Vitamin C, an essential water-soluble micronutrient traditionally utilized to prevent and treat scurvy (also known as ascorbic acid), is one of the most common antioxidants. Fruit and vegetable consumption, which are equipped with abundant vitamin C, have been demonstrated to be inversely associated with MetS in our previous study (4). Moreover, vitamin C consumption is associated with a lower risk of type 2 diabetes (5) and hypertension (6). Fundamentally, the induction of vitamin C deficiency could lead to a phenotype characterized by insulin resistance, weight gain, dyslipidemia, and hepatic steatosis (7). Above all, it is speculated that vitamin C levels may be negatively associated with MetS.

To the best of our knowledge, a number of observational studies have examined the associations of dietary and circulating vitamin C level with MetS (835). However, no final conclusion can be obtained. Thus, the present meta-analysis of observational studies was employed to investigate the issue further. It was hypothesized that the dietary and circulating vitamin C was inversely associated with MetS.

*Exercise requirements*:
1 > List the traits of the phenotype that, according to the vitamin C passage, induced vitamin C deficiency could lead to.
2 > Go on with the passage on vitamin C and metabolic syndrome, starting after its final sentence.
The records have no connection to the vitamin C passage.

Stored data entries
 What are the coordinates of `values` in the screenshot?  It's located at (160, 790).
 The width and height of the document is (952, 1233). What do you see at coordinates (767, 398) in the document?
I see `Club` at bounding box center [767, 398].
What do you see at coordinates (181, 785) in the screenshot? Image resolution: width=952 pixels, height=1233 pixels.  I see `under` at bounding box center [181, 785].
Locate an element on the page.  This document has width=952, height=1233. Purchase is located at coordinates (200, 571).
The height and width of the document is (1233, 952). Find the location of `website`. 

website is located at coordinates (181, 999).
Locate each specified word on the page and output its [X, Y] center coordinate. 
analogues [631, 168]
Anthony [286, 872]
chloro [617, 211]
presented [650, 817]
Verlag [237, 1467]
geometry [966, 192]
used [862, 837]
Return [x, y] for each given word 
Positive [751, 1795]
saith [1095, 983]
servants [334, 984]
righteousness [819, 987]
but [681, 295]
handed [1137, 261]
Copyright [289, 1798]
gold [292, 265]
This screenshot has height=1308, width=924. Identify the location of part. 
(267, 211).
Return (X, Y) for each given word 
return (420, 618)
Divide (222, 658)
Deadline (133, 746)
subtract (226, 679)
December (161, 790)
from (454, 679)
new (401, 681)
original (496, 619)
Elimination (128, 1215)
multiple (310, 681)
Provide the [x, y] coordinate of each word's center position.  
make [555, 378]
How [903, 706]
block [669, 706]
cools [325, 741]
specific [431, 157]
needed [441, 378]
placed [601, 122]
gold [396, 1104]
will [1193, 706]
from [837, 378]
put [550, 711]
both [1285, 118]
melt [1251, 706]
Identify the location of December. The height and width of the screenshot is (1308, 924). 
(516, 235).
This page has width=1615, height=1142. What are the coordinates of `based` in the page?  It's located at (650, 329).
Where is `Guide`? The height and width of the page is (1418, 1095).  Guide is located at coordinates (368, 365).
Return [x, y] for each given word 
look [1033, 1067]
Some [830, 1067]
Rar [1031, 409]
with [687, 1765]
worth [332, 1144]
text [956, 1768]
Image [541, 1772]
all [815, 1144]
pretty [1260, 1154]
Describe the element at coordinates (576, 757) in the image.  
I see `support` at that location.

*Responses*:
1 > insulin resistance, weight gain, dyslipidemia, hepatic steatosis

2 >
Materials and Methods

Search Strategy

Our meta-analysis was performed according to the preferred reporting items for systematic reviews and meta-analyses (PRISMA) guidelines (36). The PubMed, Web of Science, and Embase electronic database were searched during April 2021 by using a combination of keywords and in-text words related to MetS (“metabolic syndrome”) and vitamin C (“vitamin C” and “ascorbic acid”). No language and MetS diagnostic criteria restrictions were set in the search strategy. The titles and abstracts of all articles were first screened. Then, the full articles were read to identify the eligible studies. Moreover, the reference lists for the retrieved articles were reviewed to include additional studies.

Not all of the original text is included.